** Required action **
From the listing below, set down exactly the lines between the one holding "Given: Switch to the 曲线 ribbon tab" and the one holding "Image resolution: width=1200", inclusive. No other line is wanted.

** Records provided **
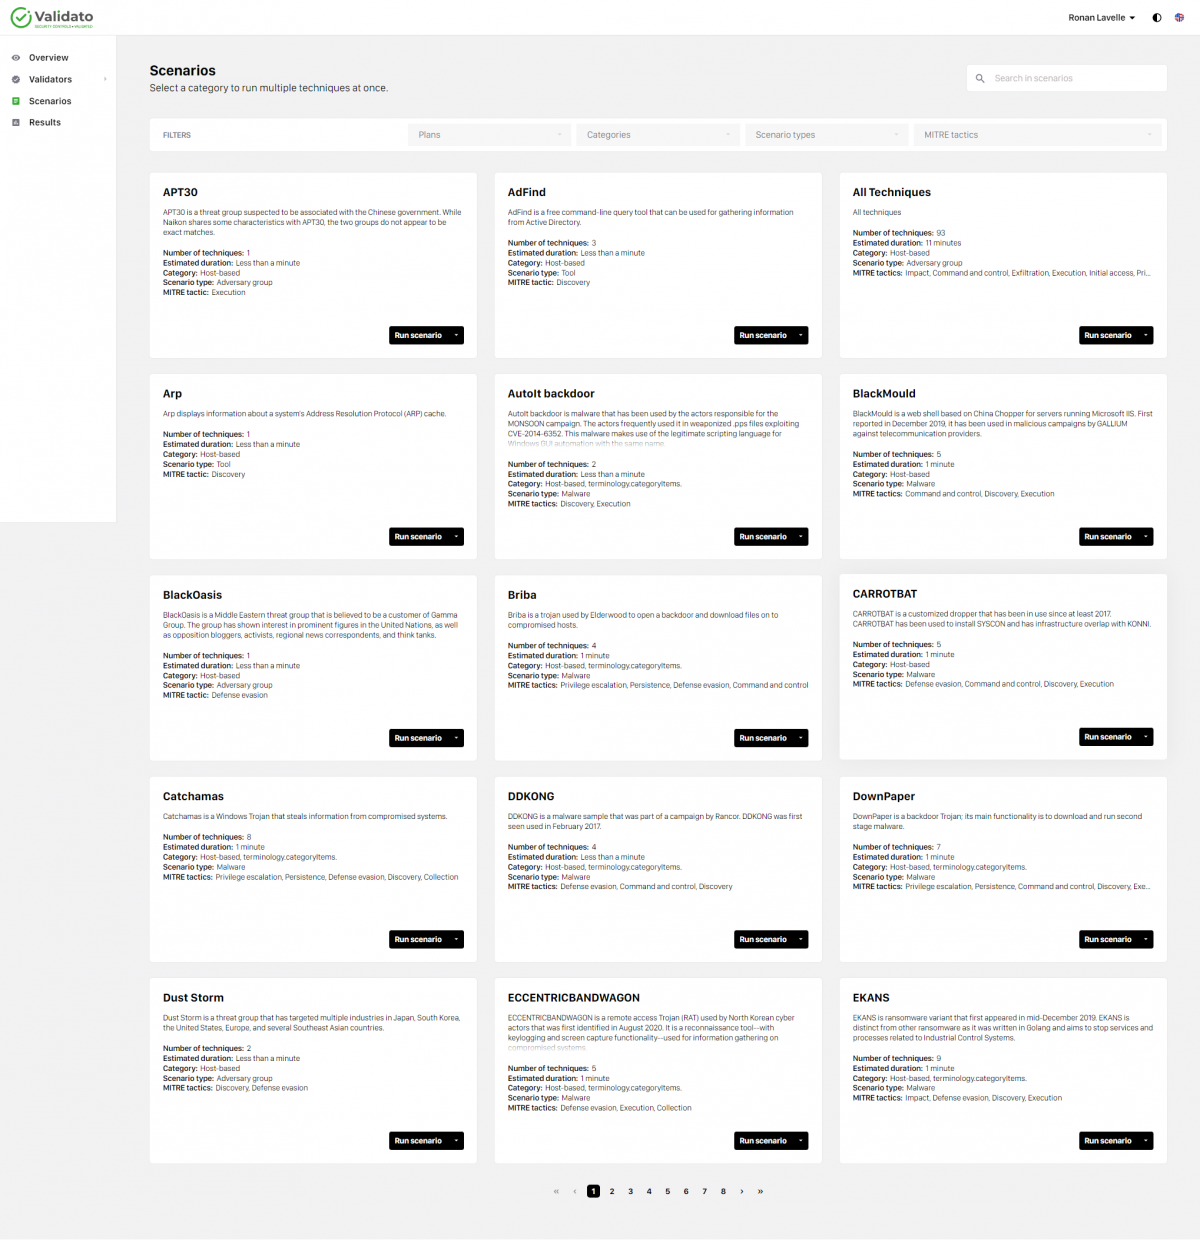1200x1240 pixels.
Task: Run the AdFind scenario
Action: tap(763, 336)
...
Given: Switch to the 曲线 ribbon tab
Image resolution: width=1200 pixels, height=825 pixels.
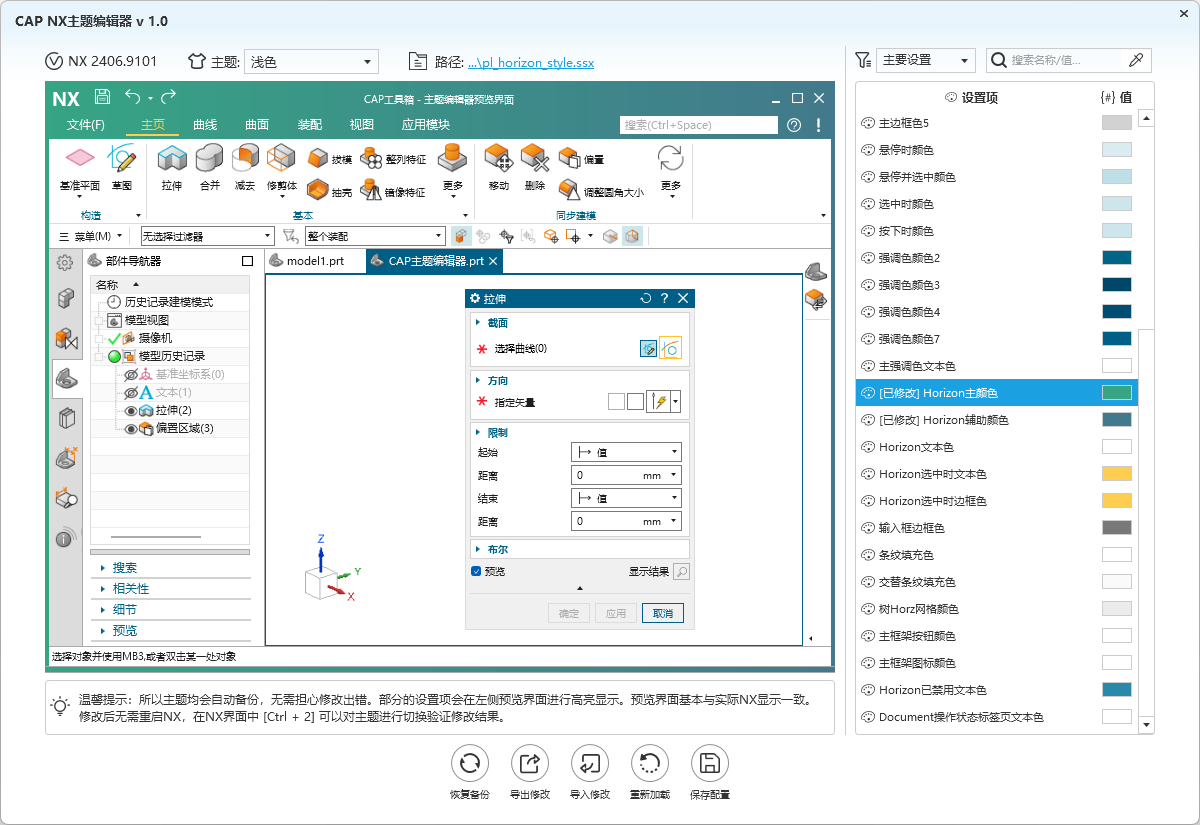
--
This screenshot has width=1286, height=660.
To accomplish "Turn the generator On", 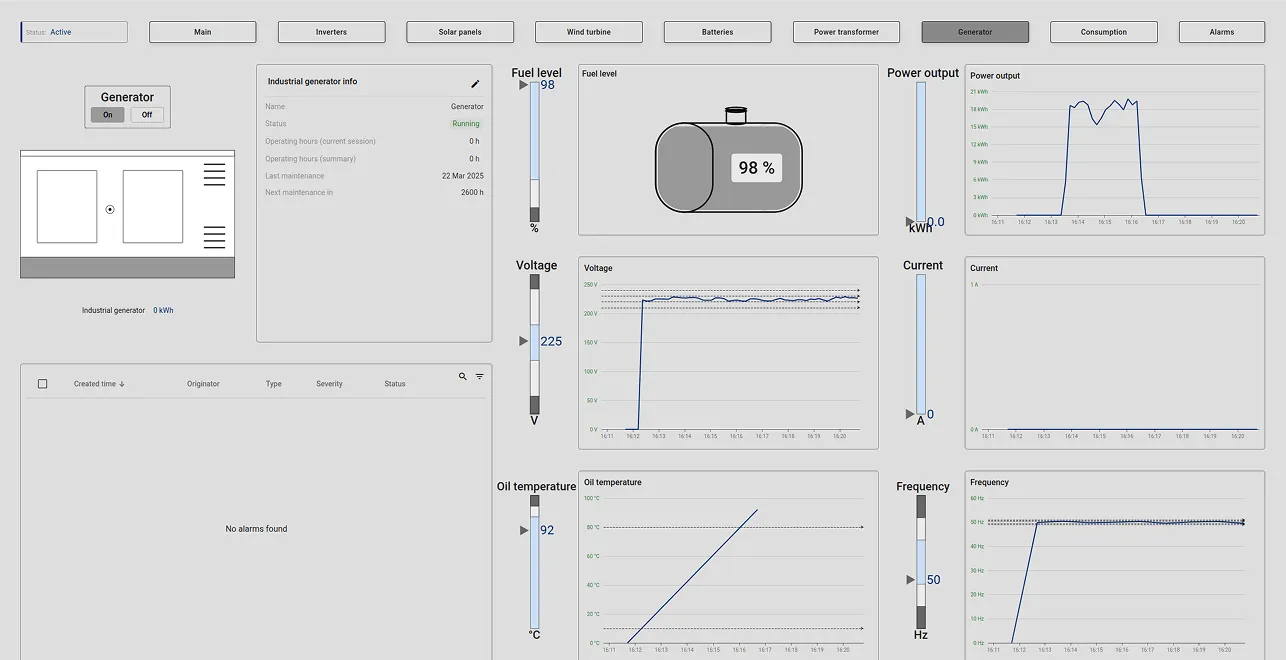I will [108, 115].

** Exercise response **
Given: Switch to the 曲线 ribbon tab
Image resolution: width=1200 pixels, height=825 pixels.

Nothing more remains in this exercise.